→ MATERIAL PROVIDED
····················

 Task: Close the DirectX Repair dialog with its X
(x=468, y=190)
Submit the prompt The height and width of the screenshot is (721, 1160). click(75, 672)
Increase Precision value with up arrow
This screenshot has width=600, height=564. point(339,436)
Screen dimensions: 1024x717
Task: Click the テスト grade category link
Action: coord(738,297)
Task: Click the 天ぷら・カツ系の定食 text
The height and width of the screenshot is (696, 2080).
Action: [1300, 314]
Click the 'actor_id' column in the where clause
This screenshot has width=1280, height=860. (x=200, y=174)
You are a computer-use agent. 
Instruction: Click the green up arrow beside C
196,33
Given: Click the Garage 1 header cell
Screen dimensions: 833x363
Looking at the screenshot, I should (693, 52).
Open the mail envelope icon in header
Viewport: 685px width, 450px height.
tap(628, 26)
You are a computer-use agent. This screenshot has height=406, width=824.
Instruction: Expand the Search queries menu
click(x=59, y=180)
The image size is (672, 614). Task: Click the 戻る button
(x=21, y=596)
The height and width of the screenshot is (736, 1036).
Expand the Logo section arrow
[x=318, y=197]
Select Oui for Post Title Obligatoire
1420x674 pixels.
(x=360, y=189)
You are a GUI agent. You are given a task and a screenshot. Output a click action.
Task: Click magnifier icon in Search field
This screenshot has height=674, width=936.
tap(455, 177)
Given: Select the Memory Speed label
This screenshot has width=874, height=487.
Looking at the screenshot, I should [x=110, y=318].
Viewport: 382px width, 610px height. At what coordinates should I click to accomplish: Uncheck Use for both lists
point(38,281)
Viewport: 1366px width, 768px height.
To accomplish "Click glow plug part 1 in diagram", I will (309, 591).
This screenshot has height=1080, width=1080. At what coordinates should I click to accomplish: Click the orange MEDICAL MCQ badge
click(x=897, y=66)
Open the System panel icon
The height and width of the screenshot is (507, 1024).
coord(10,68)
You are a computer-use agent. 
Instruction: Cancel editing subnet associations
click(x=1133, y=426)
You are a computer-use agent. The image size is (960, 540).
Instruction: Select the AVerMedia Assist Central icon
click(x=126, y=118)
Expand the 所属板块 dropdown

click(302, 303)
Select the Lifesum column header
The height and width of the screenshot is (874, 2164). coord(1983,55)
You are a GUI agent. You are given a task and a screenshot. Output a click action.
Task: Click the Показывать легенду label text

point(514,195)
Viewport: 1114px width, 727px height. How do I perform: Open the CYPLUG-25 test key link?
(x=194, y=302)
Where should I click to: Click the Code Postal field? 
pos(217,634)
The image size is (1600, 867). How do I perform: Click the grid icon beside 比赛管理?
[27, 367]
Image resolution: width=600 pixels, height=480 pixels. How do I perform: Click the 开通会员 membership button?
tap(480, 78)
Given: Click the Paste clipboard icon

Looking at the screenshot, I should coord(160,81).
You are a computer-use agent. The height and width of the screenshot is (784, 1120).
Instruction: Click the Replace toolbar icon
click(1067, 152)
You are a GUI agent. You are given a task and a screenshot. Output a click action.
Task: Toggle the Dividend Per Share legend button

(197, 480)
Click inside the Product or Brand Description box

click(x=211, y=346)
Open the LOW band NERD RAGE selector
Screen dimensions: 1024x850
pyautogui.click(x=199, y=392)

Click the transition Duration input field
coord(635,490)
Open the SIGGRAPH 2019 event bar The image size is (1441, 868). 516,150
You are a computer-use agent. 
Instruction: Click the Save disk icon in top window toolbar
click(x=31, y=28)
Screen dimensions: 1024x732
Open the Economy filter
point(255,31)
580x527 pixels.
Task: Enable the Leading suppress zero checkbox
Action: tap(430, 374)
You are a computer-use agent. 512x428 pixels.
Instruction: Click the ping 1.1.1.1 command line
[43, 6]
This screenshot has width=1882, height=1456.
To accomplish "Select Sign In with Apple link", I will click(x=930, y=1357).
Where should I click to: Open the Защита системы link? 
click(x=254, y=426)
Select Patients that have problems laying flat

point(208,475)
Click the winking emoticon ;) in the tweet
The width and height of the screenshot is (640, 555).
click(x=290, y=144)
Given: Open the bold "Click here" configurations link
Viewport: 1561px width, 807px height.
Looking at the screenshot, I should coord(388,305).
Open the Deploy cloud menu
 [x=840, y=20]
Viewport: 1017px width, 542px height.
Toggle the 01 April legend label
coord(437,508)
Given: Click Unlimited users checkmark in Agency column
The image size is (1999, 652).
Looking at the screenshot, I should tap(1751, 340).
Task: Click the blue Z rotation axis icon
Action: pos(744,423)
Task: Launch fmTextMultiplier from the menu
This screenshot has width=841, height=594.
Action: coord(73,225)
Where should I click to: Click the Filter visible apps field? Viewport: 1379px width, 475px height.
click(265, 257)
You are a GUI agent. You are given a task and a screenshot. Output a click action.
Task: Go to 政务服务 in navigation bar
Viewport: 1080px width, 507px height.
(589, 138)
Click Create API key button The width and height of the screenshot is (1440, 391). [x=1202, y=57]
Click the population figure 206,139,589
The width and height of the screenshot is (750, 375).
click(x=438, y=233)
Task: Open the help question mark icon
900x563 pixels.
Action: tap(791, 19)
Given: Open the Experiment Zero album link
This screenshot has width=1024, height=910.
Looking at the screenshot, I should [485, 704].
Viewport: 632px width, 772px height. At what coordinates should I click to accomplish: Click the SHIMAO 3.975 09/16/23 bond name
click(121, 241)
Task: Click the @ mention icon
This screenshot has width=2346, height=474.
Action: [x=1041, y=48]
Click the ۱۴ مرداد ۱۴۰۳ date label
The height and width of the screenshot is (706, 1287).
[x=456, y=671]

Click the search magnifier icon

····················

→ ASSIGNMENT
Each line above that holds the string "will" should be copied and shown.

→ SOLUTION
To accomplish "Click glow plug part 1 in diagram", I will (309, 591).
To accomplish "Select Sign In with Apple link", I will click(x=930, y=1357).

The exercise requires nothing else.